Baru-baru ini Kementerian Komunikasi dan Digital (Komdigi) juga ikut pasang badan terkait video capaian Prabowo di bioskop yang dipersoalkan masyarakat. Menteri Komunikasi dan Digital (Menkomdigi), Meutya Hafid, mengatakan, penayangan cuplikan program Prabowo di bioskop merupakan bagian dari upaya komunikasi sekaligus transparansi publik. Dia menilai komunikasi publik akan lebih baik jika dijalankan di berbagai ruang.

Meutya Hafid

Menteri Komunikasi dan Digital (Komdigi), Meutya Hafid, setelah penandatanganan kerja sama dengan kementerian lain mengenai rencana aksi implementasi PP No. 17 Tahun 2025, di TMII, Jakarta Timur, Kamis (31/7/2025). Tirto.id/Ayu Mumpuni

Meutya menyebut bahwa penayangan ini juga bertujuan agar publik mengetahui program pemerintah yang sudah berjalan dan pelaksanaannya. Saat ditanyakan apakah penayangan itu merupakan perintah langsung Prabowo, ia hanya menjawab bahwa upaya komunikasi publik dilakukan secara terintegrasi oleh berbagai pihak.

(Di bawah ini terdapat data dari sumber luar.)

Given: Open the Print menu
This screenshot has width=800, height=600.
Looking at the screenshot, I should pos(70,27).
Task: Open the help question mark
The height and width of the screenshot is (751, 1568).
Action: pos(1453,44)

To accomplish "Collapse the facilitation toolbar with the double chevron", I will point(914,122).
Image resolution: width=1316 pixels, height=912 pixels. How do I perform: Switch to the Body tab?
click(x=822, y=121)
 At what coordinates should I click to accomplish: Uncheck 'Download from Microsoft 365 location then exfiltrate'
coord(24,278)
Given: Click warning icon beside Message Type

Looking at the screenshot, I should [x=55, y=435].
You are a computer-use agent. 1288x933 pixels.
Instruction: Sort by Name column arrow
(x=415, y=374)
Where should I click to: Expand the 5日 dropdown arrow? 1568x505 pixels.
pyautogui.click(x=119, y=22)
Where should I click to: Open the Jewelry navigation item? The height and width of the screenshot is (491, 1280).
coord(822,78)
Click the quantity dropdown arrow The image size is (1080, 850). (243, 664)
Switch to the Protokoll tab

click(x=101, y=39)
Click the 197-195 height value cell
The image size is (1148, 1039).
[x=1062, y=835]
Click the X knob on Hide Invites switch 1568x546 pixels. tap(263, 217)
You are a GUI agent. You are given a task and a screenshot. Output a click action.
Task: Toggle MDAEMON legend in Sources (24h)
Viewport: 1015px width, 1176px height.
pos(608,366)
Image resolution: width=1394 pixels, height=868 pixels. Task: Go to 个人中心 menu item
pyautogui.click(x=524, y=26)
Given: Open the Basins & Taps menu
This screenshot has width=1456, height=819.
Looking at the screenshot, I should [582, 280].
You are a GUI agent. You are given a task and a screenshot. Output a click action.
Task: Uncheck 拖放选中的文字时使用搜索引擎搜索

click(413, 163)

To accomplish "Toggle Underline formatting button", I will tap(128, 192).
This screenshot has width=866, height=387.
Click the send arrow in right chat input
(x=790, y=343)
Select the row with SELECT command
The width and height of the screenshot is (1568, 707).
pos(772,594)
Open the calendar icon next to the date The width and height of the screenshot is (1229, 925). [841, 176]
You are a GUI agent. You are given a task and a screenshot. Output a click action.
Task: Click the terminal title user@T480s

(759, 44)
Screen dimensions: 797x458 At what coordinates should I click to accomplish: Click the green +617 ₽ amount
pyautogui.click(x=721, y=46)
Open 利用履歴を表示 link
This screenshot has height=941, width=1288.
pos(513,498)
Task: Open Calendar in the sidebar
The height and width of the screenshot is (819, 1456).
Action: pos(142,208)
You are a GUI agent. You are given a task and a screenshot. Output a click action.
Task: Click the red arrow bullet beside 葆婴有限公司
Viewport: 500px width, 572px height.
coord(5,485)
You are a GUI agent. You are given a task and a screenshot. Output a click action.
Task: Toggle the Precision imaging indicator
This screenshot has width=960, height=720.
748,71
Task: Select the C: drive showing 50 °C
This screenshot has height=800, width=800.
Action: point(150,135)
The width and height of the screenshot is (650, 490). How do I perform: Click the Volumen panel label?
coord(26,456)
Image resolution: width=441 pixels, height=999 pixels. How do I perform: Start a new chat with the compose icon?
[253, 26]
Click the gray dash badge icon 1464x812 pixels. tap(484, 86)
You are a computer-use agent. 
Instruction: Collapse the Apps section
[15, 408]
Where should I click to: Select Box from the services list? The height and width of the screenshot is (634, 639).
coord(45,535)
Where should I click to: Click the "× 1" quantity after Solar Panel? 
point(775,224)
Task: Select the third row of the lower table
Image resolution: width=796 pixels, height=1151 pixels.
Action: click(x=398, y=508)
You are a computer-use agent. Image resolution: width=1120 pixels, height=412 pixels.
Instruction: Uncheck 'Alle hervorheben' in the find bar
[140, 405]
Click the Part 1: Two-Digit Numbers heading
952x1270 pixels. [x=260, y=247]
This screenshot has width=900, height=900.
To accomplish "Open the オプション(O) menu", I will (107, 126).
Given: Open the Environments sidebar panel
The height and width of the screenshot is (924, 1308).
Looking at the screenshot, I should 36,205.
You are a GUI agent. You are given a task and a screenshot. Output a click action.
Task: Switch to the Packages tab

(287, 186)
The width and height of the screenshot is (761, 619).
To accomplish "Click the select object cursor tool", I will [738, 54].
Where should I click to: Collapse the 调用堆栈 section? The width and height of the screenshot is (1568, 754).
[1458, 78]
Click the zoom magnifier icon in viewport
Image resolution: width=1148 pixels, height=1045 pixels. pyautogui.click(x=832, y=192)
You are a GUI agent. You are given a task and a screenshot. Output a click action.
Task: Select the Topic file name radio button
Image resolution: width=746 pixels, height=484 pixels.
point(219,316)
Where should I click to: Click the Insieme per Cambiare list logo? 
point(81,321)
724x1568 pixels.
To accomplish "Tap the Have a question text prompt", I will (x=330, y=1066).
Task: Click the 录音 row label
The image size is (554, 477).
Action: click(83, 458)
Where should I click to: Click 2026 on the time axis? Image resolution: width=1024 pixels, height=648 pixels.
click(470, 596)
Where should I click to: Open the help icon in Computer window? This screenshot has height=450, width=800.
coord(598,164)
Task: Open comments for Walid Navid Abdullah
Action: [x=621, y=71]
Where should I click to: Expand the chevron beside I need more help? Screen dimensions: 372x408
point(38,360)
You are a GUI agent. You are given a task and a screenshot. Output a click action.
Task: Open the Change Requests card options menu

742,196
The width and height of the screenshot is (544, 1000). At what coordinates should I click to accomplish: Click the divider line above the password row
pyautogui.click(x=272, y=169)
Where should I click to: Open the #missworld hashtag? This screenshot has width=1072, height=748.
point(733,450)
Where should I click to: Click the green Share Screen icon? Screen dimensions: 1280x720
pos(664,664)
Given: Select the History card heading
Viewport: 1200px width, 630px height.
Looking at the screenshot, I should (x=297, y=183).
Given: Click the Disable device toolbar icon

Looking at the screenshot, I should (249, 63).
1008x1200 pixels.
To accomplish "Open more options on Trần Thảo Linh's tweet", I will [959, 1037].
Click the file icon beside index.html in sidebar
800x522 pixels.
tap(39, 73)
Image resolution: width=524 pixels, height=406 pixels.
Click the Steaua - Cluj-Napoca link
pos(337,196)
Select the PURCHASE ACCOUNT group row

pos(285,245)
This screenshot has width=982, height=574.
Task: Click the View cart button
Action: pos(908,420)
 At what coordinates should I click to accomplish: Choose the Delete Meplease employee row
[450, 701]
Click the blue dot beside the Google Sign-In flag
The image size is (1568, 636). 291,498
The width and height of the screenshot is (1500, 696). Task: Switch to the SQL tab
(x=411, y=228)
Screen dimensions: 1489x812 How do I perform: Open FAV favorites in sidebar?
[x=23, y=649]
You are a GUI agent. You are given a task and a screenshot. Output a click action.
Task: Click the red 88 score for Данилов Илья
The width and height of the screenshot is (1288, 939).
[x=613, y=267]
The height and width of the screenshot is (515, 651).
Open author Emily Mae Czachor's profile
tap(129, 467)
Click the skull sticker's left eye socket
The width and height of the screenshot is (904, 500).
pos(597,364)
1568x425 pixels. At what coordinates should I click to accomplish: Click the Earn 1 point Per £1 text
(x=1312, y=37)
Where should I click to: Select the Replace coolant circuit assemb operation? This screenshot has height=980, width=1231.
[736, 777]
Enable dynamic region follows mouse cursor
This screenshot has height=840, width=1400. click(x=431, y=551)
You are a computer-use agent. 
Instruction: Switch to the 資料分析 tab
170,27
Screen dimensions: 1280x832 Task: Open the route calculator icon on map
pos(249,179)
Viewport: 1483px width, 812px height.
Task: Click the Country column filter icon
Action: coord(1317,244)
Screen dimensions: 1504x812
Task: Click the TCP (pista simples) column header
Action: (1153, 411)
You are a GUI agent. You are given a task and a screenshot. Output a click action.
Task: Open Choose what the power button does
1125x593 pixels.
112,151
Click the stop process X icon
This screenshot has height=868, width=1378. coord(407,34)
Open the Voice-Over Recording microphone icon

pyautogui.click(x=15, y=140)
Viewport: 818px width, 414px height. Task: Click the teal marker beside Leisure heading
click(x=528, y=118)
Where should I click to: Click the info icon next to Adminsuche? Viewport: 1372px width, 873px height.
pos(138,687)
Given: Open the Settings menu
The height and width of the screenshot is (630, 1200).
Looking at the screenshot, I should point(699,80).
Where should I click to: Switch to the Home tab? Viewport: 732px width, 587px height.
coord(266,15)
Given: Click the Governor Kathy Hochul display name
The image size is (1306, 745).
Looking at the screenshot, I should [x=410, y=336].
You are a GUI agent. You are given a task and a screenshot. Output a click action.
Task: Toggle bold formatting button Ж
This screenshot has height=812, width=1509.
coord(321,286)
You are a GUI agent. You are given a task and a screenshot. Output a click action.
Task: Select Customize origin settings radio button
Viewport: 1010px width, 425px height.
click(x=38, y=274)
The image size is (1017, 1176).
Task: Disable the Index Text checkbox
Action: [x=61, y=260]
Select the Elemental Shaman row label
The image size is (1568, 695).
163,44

“Pada prinsipnya komunikasi publik harus dijalankan dalam berbagai ruang, beragam ruang ya, kami juga melihat ini dalam bentuk transparansi publik,” kata Meutya kepada wartawan, di Kompleks Parlemen, Senayan, Jakarta Pusat, Senin (16/9/2025).

Cara Lama ala Orba

Rakhmat Hidayat merasa ada nostalgia yang tak terlalu sedap di dadanya ketika mendengar kabar video pencapaian program pemerintahan Prabowo diputar di jaringan sinema. Sejurus kemudian sosiolog dari Universitas Negeri Jakarta (UNJ) itu langsung mengingat masa kecil saat masih duduk di bangku sekolah pada awal medio tahun 90-an.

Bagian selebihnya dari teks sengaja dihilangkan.